Hawthorne Race Course, a 135-year-old track, is now in bankruptcy after a casino project it could not fund put pressure on the business. The track filed for Chapter 11, with assets of $50–100 million and liabilities up to $500 million, with Fanatics, the largest creditor, owed $8.75 million.

Hawthorne tore down part of its grandstand after getting preliminary racino approval in 2019. The financing never materialized. What pushed things over the edge was a $1.5 million Churchill Downs judgment that froze Hawthorne’s bank accounts. Purse checks bounced twice, horsemen wouldn’t race, simulcast partners cut their feeds, and monthly wagering deposits collapsed from $5 million to under $1 million.

Fanatics moved its Illinois mobile sportsbook to Argosy Casino Alton in January, removing a key partner from Hawthorne’s setup. In court, CEO Tim Carey said there is buyer interest and that simulcasting alone could bring in about $4 million a month.

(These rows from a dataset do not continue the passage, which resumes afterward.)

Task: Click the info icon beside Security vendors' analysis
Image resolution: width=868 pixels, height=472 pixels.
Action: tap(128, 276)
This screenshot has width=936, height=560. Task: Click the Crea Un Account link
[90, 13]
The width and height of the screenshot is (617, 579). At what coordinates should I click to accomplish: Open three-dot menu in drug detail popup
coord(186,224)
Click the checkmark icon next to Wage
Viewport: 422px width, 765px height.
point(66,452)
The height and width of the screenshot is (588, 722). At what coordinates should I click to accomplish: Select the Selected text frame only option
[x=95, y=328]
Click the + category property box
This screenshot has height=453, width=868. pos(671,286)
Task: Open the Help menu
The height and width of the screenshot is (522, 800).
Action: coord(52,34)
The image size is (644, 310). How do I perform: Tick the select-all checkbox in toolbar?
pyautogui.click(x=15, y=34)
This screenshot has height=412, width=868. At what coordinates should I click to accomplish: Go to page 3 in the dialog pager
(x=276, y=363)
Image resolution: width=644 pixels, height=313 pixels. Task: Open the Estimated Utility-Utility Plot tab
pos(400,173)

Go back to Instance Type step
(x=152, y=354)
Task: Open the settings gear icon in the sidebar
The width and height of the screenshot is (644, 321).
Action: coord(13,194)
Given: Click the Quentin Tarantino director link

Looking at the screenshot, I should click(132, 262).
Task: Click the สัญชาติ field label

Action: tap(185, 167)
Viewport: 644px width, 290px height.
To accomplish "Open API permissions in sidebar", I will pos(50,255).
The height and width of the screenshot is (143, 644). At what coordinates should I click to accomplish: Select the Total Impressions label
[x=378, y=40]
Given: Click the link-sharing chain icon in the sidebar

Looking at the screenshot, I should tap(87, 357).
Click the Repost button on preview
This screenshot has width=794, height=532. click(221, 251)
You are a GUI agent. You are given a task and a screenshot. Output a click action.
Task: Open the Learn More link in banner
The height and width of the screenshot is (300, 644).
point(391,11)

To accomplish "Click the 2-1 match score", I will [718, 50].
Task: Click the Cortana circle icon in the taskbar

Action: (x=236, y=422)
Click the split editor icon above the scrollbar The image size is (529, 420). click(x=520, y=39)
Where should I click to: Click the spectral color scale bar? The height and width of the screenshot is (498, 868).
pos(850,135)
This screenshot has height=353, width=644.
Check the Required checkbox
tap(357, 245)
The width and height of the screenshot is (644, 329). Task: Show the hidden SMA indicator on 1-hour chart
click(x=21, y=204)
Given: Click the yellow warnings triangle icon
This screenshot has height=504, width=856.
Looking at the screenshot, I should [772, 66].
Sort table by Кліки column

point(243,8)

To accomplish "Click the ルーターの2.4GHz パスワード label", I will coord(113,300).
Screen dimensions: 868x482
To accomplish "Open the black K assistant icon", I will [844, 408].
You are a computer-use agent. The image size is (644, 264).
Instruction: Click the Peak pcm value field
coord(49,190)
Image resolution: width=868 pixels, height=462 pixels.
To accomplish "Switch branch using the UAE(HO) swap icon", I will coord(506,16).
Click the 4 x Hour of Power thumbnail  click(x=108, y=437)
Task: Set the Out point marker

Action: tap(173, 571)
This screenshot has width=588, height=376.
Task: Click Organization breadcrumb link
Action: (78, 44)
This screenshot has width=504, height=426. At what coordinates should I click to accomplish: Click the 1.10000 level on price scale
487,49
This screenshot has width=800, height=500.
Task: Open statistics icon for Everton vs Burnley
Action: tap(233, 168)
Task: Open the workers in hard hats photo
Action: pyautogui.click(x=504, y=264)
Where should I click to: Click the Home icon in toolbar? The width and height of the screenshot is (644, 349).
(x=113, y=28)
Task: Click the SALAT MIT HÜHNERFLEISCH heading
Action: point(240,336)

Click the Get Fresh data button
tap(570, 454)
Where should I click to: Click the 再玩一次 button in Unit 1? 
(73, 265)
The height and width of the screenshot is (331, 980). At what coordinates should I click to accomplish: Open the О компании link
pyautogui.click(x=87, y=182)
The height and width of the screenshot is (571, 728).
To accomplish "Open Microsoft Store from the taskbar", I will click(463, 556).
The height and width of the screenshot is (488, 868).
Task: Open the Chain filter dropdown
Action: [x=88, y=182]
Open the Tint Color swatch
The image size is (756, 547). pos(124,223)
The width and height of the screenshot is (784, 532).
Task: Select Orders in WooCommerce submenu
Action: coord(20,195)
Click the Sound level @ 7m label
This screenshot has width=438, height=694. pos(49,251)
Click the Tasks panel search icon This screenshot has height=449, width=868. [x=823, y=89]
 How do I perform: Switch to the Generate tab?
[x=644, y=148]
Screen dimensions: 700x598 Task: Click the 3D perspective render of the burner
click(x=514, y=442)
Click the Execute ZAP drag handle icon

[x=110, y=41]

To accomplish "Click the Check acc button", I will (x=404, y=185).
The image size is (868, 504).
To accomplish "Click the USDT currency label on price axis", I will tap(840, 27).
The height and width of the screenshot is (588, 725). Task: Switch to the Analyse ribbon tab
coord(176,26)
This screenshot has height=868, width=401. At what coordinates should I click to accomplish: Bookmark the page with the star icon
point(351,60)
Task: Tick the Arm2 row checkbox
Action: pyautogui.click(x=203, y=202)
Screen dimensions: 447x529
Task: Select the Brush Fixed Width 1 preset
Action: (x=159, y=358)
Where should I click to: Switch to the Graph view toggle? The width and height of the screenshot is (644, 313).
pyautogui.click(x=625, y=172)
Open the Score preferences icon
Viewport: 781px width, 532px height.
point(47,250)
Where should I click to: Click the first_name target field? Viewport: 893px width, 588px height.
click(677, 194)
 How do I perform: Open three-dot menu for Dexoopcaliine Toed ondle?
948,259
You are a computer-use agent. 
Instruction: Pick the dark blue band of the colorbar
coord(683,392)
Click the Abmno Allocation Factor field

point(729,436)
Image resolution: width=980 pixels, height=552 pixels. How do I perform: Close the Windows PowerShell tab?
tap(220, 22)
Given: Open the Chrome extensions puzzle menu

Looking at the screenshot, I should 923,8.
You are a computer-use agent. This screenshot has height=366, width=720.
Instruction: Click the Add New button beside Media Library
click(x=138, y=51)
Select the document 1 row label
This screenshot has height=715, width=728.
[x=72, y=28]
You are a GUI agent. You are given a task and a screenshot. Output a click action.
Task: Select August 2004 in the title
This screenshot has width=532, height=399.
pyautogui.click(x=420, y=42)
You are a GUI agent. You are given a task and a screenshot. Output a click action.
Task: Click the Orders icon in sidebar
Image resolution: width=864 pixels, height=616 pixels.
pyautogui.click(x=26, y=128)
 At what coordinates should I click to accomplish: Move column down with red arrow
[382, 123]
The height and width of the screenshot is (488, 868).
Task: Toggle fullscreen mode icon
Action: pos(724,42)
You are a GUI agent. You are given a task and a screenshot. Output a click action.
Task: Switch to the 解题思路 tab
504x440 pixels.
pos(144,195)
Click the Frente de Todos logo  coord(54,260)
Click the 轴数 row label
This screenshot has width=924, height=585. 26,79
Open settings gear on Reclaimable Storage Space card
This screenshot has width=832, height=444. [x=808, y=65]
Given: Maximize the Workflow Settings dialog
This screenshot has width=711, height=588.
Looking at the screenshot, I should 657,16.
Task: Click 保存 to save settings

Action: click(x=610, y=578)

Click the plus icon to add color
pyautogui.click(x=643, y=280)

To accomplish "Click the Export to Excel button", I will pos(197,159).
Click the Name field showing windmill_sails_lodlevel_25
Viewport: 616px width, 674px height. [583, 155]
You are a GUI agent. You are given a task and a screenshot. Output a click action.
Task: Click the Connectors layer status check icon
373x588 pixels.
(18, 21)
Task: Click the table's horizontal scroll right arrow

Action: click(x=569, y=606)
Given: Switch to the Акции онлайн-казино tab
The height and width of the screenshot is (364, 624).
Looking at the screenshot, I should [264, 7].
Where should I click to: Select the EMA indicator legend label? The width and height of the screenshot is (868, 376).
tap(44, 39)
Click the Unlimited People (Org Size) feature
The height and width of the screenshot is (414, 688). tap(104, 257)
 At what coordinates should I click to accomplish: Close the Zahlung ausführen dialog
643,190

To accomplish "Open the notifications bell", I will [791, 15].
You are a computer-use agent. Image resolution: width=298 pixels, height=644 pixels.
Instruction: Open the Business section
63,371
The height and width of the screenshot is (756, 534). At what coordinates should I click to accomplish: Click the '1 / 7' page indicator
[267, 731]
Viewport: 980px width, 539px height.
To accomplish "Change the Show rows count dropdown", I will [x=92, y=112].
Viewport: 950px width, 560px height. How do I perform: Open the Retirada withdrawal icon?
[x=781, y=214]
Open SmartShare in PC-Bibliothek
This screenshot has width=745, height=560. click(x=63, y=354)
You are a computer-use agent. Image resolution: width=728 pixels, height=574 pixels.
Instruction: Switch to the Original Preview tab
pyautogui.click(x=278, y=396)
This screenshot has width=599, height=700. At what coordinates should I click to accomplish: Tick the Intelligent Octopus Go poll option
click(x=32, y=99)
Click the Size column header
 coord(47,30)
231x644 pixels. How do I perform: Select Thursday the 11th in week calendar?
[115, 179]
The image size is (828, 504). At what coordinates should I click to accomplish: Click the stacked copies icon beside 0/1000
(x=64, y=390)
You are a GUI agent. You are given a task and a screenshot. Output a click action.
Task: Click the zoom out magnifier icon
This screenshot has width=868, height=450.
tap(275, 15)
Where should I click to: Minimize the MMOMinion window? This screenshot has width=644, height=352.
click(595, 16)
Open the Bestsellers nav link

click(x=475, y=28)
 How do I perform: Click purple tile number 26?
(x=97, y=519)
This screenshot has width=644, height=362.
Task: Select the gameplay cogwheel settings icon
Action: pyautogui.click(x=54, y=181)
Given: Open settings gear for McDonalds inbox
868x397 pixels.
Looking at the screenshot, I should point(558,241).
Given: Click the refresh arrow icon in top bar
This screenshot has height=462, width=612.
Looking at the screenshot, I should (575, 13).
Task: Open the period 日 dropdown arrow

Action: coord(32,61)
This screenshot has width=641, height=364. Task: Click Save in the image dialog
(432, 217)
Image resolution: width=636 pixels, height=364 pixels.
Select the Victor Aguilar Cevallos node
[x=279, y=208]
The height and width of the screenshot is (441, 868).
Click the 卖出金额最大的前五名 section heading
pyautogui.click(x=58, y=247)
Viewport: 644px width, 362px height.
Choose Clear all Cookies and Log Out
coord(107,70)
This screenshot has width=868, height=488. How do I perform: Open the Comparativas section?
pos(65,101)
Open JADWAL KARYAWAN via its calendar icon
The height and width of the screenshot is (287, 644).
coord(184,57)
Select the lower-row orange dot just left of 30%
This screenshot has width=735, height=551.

Operators with racetrack-linked licences should see this as a warning about tying casino development to already thin racing operations. If the build is delayed or financing falls through, the whole model can break quickly as cash flow tightens and partners step away. Suppliers owed money should watch the 363 sale closely, as it will set the real value of the licence and assets, and determine recovery levels based on how the buyer structures the deal.

TGJ Take

Hawthorne did not fail because racing stopped working. It failed because management relied on a casino project that it could not fund and weakened the core business while trying to build it. When the funding stopped, cash flow dropped, payments were missed, and partners left. The 363 sale will show what the licence and location are really worth, and if a new owner can rebuild the business on a more stable base.